MERANTI -- Upaya pencegahan kebakaran hutan dan lahan (karhutla) terus dilakukan aparat kewilayahan di Kabupaten Kepulauan Meranti. Pada Rabu (3/6), Babinsa Koramil 02/Tebing Tinggi, Kopda Andri Winaryo, bersama masyarakat melaksanakan patroli karhutla di Desa Sendaur, Kecamatan Rangsang Pesisir.
Patroli menyasar sejumlah area yang berpotensi mengalami kebakaran, terutama lahan-lahan yang rentan saat musim kemarau. Selain memantau kondisi wilayah, petugas juga memberikan edukasi kepada warga terkait bahaya membuka lahan dengan cara dibakar.
"Kami mengimbau masyarakat agar tidak membuka lahan dengan cara membakar karena berisiko menimbulkan kebakaran yang sulit dikendalikan serta dapat merugikan lingkungan dan masyarakat," kata Kopda Andri Winaryo.

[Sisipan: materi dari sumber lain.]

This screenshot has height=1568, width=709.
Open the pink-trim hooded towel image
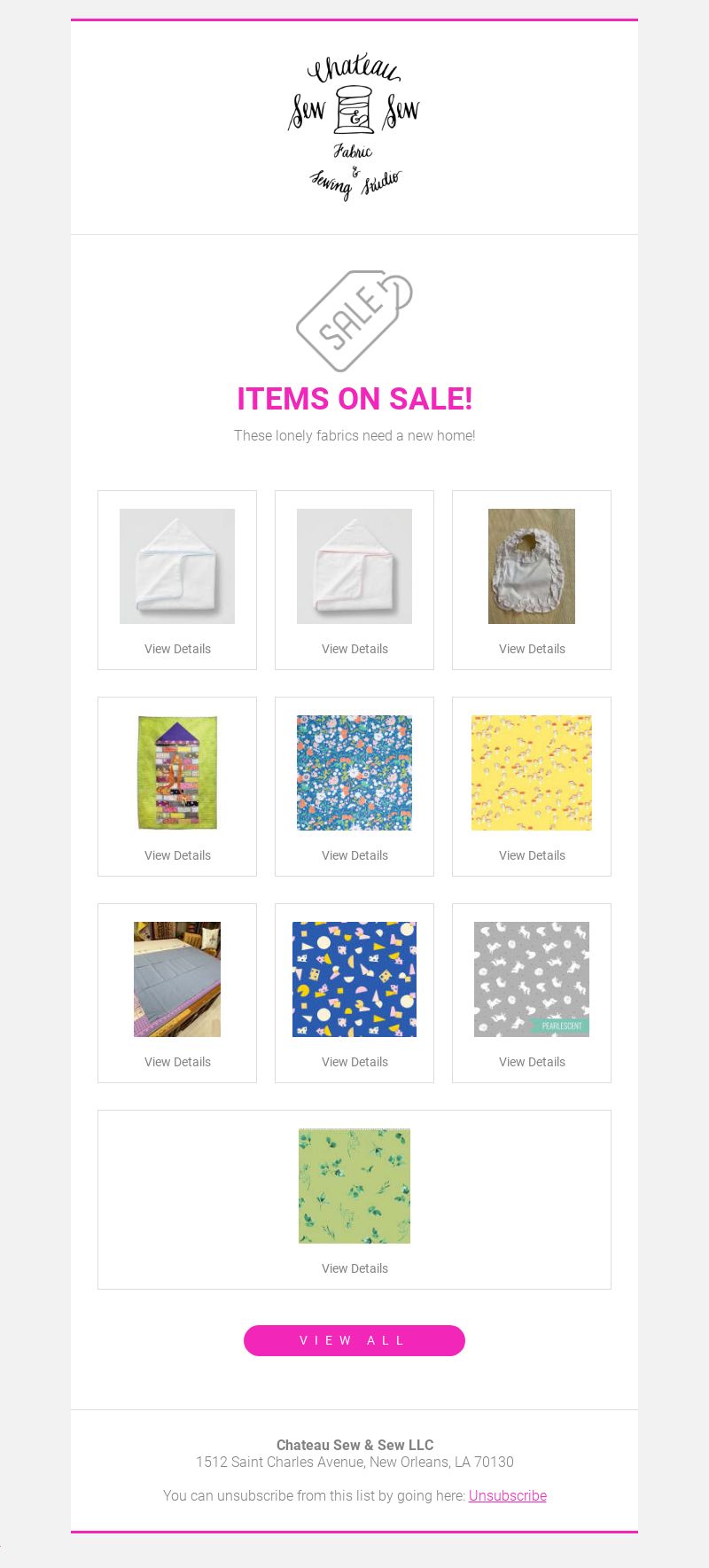click(x=354, y=566)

Menurut dia, patroli karhutla dilakukan secara rutin dan berkelanjutan sebagai langkah antisipasi dini untuk mencegah munculnya titik api di wilayah binaan Koramil 02/Tebing Tinggi.
Kegiatan tersebut juga menjadi sarana memperkuat kesadaran masyarakat akan pentingnya menjaga lingkungan dan mencegah terjadinya kebakaran hutan maupun lahan.
Dari hasil patroli yang dilakukan, petugas tidak menemukan adanya kebakaran hutan dan lahan maupun titik api di wilayah Desa Sendaur.
Patroli berlangsung aman dan lancar hingga selesai. Aparat berharap sinergi antara TNI dan masyarakat dapat terus terjaga sehingga potensi karhutla di wilayah Kepulauan Meranti dapat dicegah sejak dini.